La indemnización tras la ruptura del vínculo laboral

Si la empresa rompe su compromiso voluntariamente, el alto directivo tendrá derecho a cobrar las indemnizaciones que se hayan pactado en el contrato. En caso de no existir pacto a este respecto, la indemnización equivaldrá a siete días de salario por año de servicio, con un máximo de seis mensualidades.

Cuando la extinción del contrato se deba a un despido regirán las cláusulas del Estatuto de los Trabajadores, aunque en el caso de despidos improcedentes, la indemnización por defecto será de 20 días de salario por año de servicio, con un máximo de doce mensualidades.

Por último, existen algunos supuestos en que el alto directivo puede disolver el vínculo laboral voluntariamente conservando su derecho a indemnización. En particular, cuando le afecten negativamente modificaciones sustanciales en las condiciones de trabajo, ante incumplimientos de la empresa (incluyendo la falta de pago o retraso continuado en el abono del salario) o ante una sucesión de empresa o cambio relevante en su titularidad.

Este último supuesto requiere cierta atención. Si la empresa cambiara de titularidad, renovándose sus órganos rectores o el contenido y planteamiento de su actividad principal, sus altos directivos dispondrán de un período de tres meses para dimitir. En caso de hacerlo conservarán su derecho a recibir indemnización.

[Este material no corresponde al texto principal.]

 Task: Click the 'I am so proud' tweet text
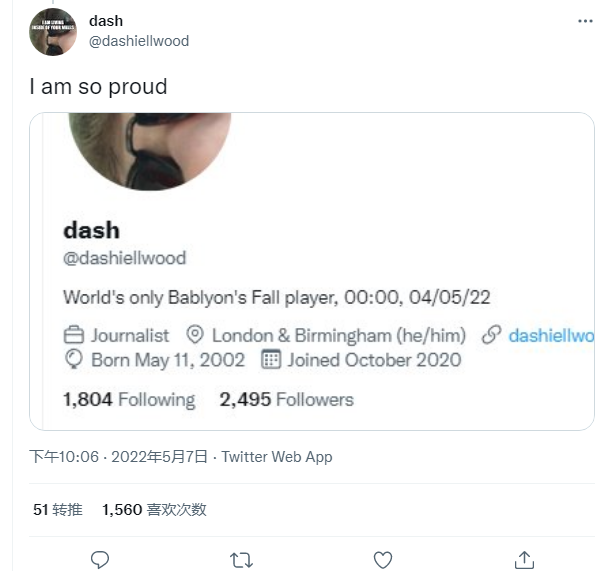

Consecuencias de la extinción del contrato de alta dirección más allá de su fecha de efectos

Las consecuencias jurídicas de la extinción del contrato de alta dirección pueden extenderse más allá de su fecha de efectos. En este sentido es particularmente relevante la no concurrencia.

Debido a sus funciones críticas dentro de la organización, es posible que la empresa tenga un interés comercial o industrial en que sus altos directivos cesantes no entren a competir con ella durante un período prudente. En este caso deberán establecer un pacto de no concurrencia en el propio contrato.

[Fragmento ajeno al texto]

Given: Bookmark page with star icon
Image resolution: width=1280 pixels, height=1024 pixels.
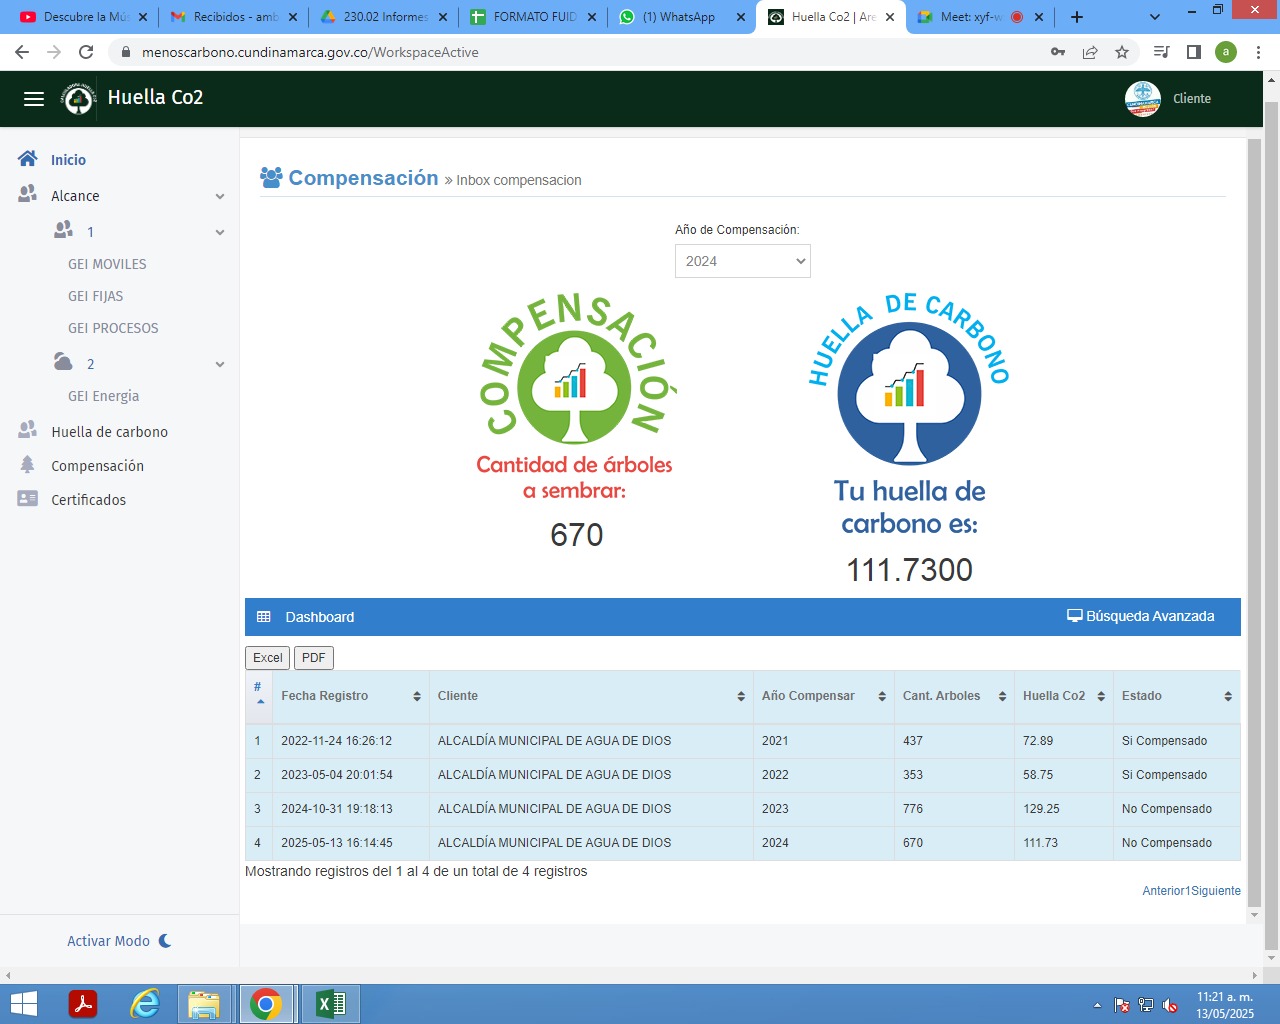Looking at the screenshot, I should tap(1122, 52).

La duración máxima de este pacto es de dos años. Además, la empresa deberá compensar económicamente al directivo. Nótese que el interés industrial o comercial debe ser real y efectivo, por lo que esta cláusula no puede utilizarse para inmovilizar injustificadamente a la persona cesante.

En resumen, la extinción del contrato de alta dirección puede producirse por las causas habituales y por resolución voluntaria de las partes. Sin embargo, se aplican ciertas particularidades que hacen recomendable la intervención de abogados laboralistas expertos en la materia.